══ Supplied passage ══

It's taken me awhile to figure out your "quotes" as they are coming
from different letters from different men at different times under
different iterations of different plans. However, I think I have it
figured out.


I've specified the dates involved.

In answer to Dartmouth's interogatories of August 2nd, Gage gives no
figures.


Which is why I quoted Howe, not Gage, although the latter agreed with
Howe on the matter of abandoning Boston in favour of Rhode Island and
centering operations on New York. Given that Howe was about to
supersede Gage, his intentions are material to the discussion.

Howe (October 9th) gives the "20 battalions for New York" in
his letter of 9 October, but pares that number down to 16 in his of
November 26th.


Note the relative proportions of the force in both cases, as I said:
the main concentration of force for the coming campaign was to be
against New York.

The "8 or 9 battalions" mentioned was the force
required *in addition to* those reinforcements already in the pipeline
in order to hold Boston "if my orders shall be to leave a force here
for the preservation of the town and to proceed with the remainder to
New York." In other words, Howe was telling Dartmouth, that there was
no way Boston could be held without another 5,000 men.

═══

Can you pull everything from "Which is why" down to "November 26th." out of the passage on Howe's troop plans, word for word?

══ Data ══

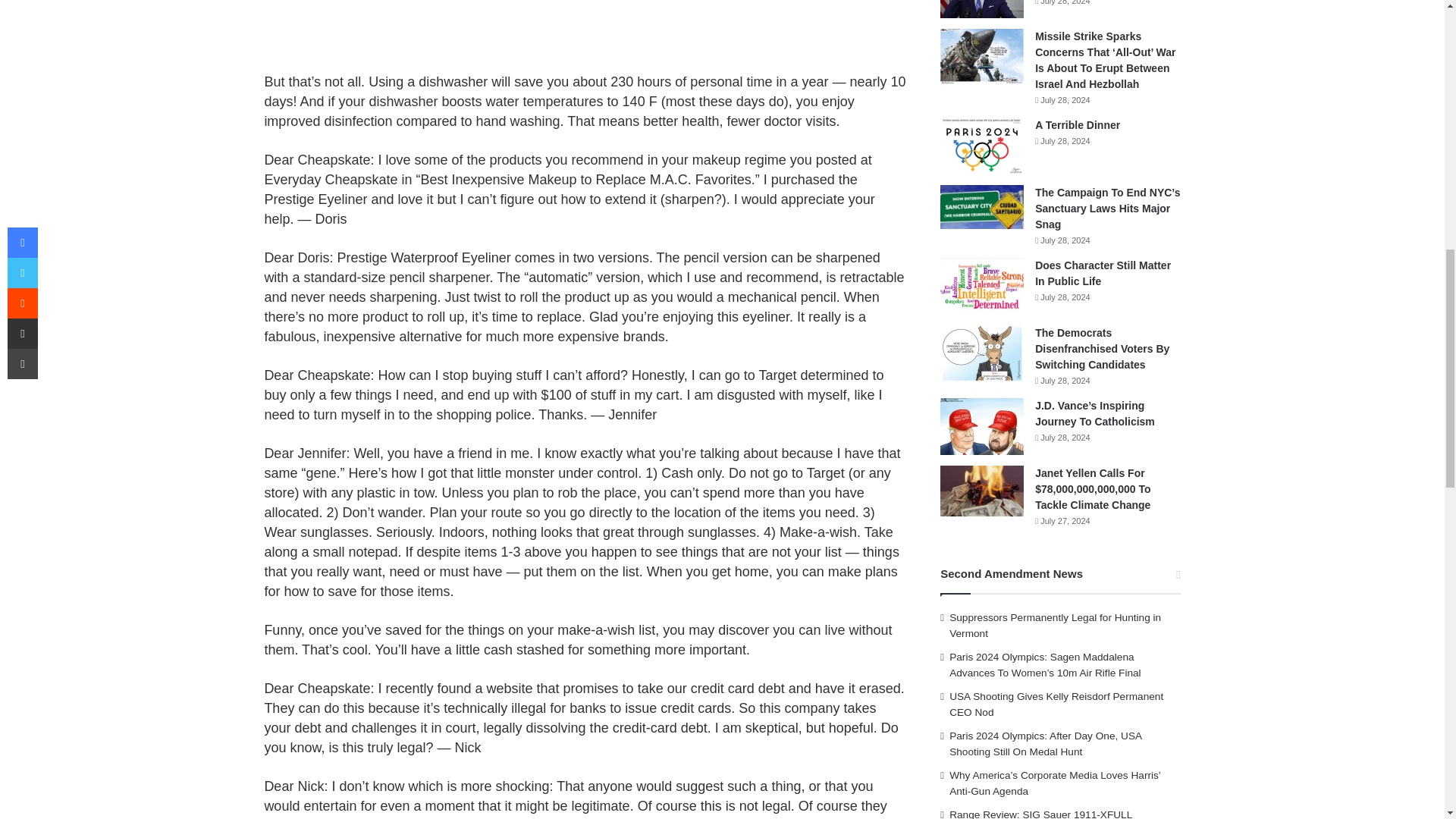
Advertisement (584, 33)
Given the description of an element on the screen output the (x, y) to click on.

═══

• **Exercise response**
Which is why I quoted Howe, not Gage, although the latter agreed with
Howe on the matter of abandoning Boston in favour of Rhode Island and
centering operations on New York. Given that Howe was about to
supersede Gage, his intentions are material to the discussion.

Howe (October 9th) gives the "20 battalions for New York" in
his letter of 9 October, but pares that number down to 16 in his of
November 26th.